If that sounds unlikely, that's because it is.

"It's very rare for an industry-funded study to find something that goes against the interests of that industry," said Marion Nestle, who is the Paulette Goddard Professor of Nutrition & Food Studies at New York University.

Nestle should know. She began collecting studies that served the interests of their sponsors earlier this year in hopes of bringing more attention to what she believes is a dangerous practice. Ever since, she has flagged offending research on her blog, Food Politics, where she shares five dubious studies at a time.

Most recently, Nestle brought attention to a collection of industry-funded research that exonerated orange juice, high-fat cheese, and sugar of various harms. In all, she has found 37 such self-serving studies—since March.

Before 2000, it was uncommon, if not completely unheard of, for journals to share the name of sponsors. Now it's the norm, and Nestle says it's imperative that people pay attention.

"The first thing you need to do when you read a study is figure out who paid for it," said Nestle. "It's very telling."
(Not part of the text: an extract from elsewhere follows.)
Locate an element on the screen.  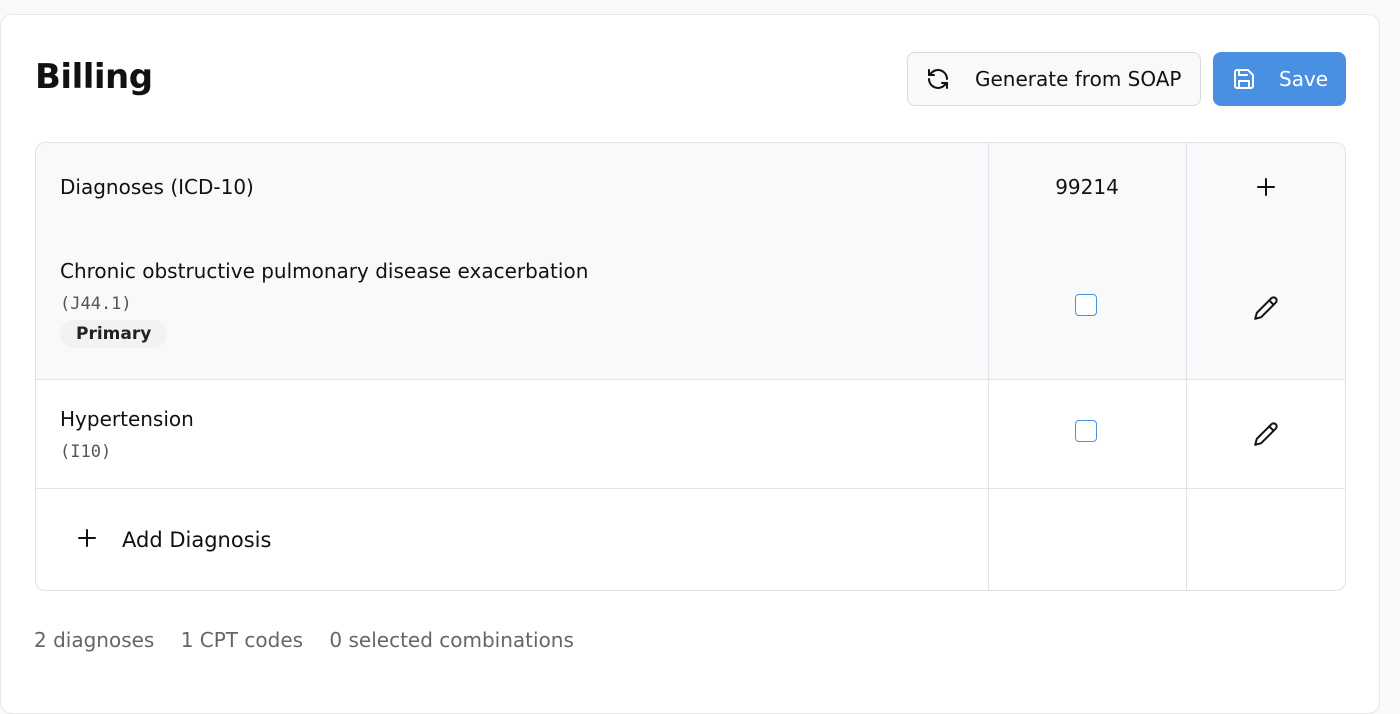
floppy-disk-icon is located at coordinates (1244, 82).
Nestle is currently working on a book about the soda industry, where she says the practice of funding self-serving studies is particularly troublesome. She estimates that 90 percent of studies about soda that were funded by the soda industry conclude that soda isn't all that bad for you. Among studies funded by everyone else, 90 percent found that just the opposite is true.

The practice extends to foods that are healthful, too. The nut industry has been an active pursuer of self-serving research. The Almond Board of California, for instance, funded a study last year that showed eating almonds is good for diabetics. This might be true, but there's still a conflict of interest.

"The purpose of a lot of these studies is to show that a food is a superfood so an industry can market it," said Nestle. "It looks like science, but it's not. It's business first."

The butter industry-funded research is a rare instance in which the interests of the study's sponsor and the findings of the study were not aligned. It's even more improbable, given that its findings run in contrast to much of the recent science on the dairy product. We reached out to the Danish Dairy Research Foundation to get its perspective, but it didn't respond to requests for comment.

It's not the first time, though, that an industry-backed study might not have produced the hoped-for result. Last year, research funded by American Pistachio Growers concluded that eating pistachios is actually associated with poorer performance during exercise. In the fine print, the study says the association played no role in the study's design.

"It’s obvious that the funders had no role," Nestle said of the pistachio study. "I’ll bet they are quite unhappy with the results."